この地域の多くのモンゴル人から見れば、このような変更は、中国当局がモンゴル語の使用を減少させようとしている最新の施策とみなされている。モンゴル語の使用は、この地域の全人口の20%未満を占める少数民族としての文化的アイデンティティを示す明確な指標である。
内モンゴル自治区の自治区としての地位は、表向きはモンゴル民族の人々に少数民族として彼らの言語を使用し、発展させるより大きな自由を与えている。しかし、実際には、これらの保護は、学校のカリキュラムの一部としてモンゴル語の使用を阻害しようとする政府の政策により、有名無実となろうとしている。
2020年夏に発表された最新の教育制度改正では、従来モンゴル語で教えていた授業科目をマンダリン語(標準中国語)に変更し、マンダリン語(標準中国語)による授業時間数の増加を目指している。
この地域のモンゴル語学校にとって、この改正は、モンゴル語による教育を生徒に提供する可能性を低下させている。マンダリン語(標準中国語)での学習が優先されるため、モンゴル語を介した学習時間が毎週短縮され、モンゴル民族の学生が母語を使ってコミュニケーション能力を伸ばすことが制限されている。
中国政府によると、教育制度改正を実施する動機は、内モンゴルの生徒が、中国語で書かれた国定教科書の最新教材を確実に利用できるようにすることである。
教育の質を改善しようとする努力は称賛に値するが、標準中国語のみで提供される国家カリキュラムへの依存は、中国憲法に明示されている、中国の少数民族地域の地域自治の精神を損ない、少数民族の言語を使用し、開発する権利を損なう危険性がある。こうした懸念は、中国政府が国のカリキュラムを少数民族の言語に翻訳することに投資すれば、容易に解決できるであろう。
教育制度改正はモンゴル語の段階的廃止を意味するものではないという地方政府の声明にもかかわらず、この変更はチベットと新疆における同様の 「バイリンガル」 教育政策の実施を反映しており、両地域における少数言語の使用に壊滅的な影響を与えている。
この改革がこの地域でのモンゴル語の使用に与える潜在的な脅威を認識し、8月にはこの10年で最大規模のデモが行われ、数千人のモンゴル人がこの新しい言語政策に抗議するために地域の学校外に集まった。
改革に反対するデモに対する報復として、中国政府は異議に対する弾圧を行った。報道によると、当局は中国で唯一のモンゴル語のソーシャルメディアサイトを閉鎖したほか、地域当局は、学校をボイコットし続けると、生徒を追放したり、保護者を政府のブラックリストに載せたりすると脅していると伝えられている。治安部隊はまた、デモ参加者に対する厳重な取り締まりを行い、少なくとも23人を拘禁し、ソーシャルメディアを通じて「偽ニュース」を広めた者に対し報奨金を提供した。
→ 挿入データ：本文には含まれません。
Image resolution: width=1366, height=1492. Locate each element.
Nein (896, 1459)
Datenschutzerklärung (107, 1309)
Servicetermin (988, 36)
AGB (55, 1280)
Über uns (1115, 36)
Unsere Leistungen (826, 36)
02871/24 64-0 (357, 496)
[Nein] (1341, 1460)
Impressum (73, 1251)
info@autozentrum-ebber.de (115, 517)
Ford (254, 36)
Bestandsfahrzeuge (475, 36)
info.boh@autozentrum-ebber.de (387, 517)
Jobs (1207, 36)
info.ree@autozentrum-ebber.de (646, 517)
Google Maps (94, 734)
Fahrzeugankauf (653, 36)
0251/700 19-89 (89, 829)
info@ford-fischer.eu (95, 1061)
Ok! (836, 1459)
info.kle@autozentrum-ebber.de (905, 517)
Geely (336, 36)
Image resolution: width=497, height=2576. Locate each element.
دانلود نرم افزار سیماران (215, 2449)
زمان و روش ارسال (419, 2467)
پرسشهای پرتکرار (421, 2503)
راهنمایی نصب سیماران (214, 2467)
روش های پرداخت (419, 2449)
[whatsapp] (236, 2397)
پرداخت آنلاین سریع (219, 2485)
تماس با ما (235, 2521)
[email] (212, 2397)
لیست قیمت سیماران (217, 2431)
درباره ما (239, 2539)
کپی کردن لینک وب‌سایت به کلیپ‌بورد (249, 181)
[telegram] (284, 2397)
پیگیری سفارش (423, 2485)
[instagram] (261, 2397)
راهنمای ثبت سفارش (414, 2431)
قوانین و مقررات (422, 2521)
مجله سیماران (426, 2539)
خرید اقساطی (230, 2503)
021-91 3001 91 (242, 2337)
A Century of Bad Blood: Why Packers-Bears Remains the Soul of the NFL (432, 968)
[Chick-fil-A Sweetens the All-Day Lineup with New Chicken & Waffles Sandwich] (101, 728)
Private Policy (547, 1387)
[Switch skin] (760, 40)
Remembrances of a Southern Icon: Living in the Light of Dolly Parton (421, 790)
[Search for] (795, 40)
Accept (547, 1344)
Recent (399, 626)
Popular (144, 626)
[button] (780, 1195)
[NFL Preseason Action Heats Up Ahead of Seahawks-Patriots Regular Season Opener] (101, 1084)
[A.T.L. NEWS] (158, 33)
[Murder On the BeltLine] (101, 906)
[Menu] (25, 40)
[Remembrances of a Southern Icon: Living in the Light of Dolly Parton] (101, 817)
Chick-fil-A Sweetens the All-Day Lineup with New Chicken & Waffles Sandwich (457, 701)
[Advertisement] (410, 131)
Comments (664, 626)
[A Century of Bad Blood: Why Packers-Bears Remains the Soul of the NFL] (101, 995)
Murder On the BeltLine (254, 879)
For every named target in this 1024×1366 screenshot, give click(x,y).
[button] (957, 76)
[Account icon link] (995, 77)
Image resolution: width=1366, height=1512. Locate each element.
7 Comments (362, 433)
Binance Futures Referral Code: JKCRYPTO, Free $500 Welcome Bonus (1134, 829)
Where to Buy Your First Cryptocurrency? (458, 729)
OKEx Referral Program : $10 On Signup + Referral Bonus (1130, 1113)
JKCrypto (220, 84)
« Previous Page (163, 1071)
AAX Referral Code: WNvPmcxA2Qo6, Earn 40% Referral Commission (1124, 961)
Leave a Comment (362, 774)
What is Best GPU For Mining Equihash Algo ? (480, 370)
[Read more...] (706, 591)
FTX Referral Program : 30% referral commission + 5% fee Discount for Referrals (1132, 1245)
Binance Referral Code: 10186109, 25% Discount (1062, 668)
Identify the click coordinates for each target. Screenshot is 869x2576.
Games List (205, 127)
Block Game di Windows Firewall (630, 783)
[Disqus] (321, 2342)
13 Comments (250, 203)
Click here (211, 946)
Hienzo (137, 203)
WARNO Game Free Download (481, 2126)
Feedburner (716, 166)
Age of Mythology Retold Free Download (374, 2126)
国際ペンは、ランジャブ・ボルジギン氏やナサヌルゼイ・ハンギン氏を含むモンゴルの著名作家数人が取り締まりの一環として自宅軟禁されているという報告を受けた。
内モンゴルの教育制度改正について、国際ペンのウルツィ・ウルティコエチェア翻訳・言語権利委員会委員長は、「国際ペンは、内モンゴル自治区における最近の発展を非常に懸念している。中国政府は、その重要な言語遺産を誇りに思うべきであり、それを保護し促進する責任がある。モンゴル語人口を同化させるために教科書や指導言語を取り替えようとする試みは、彼らの言語的権利の侵害であるだけでなく、市民が自分たちの言語を話すことをあきらめるという統合化を目指すものである。それよりも、特定の民族集団のニーズ、特殊性、文化、言語に適応し、その国の豊かな言語遺産とその話者に対する誇りを証明する国家でなければならない。」と述べた。
国際ペンは、中国政府に対し、モンゴルの少数民族の独自性を尊重し、少数民族の言語を効果的に保護し、その言語の開発を促進し、少数民族の母語でのコミュニケーション能力や文化的繁栄の能力を損なうことのない方法で、二つの言語を両立させる教育政策を実施するよう要請する。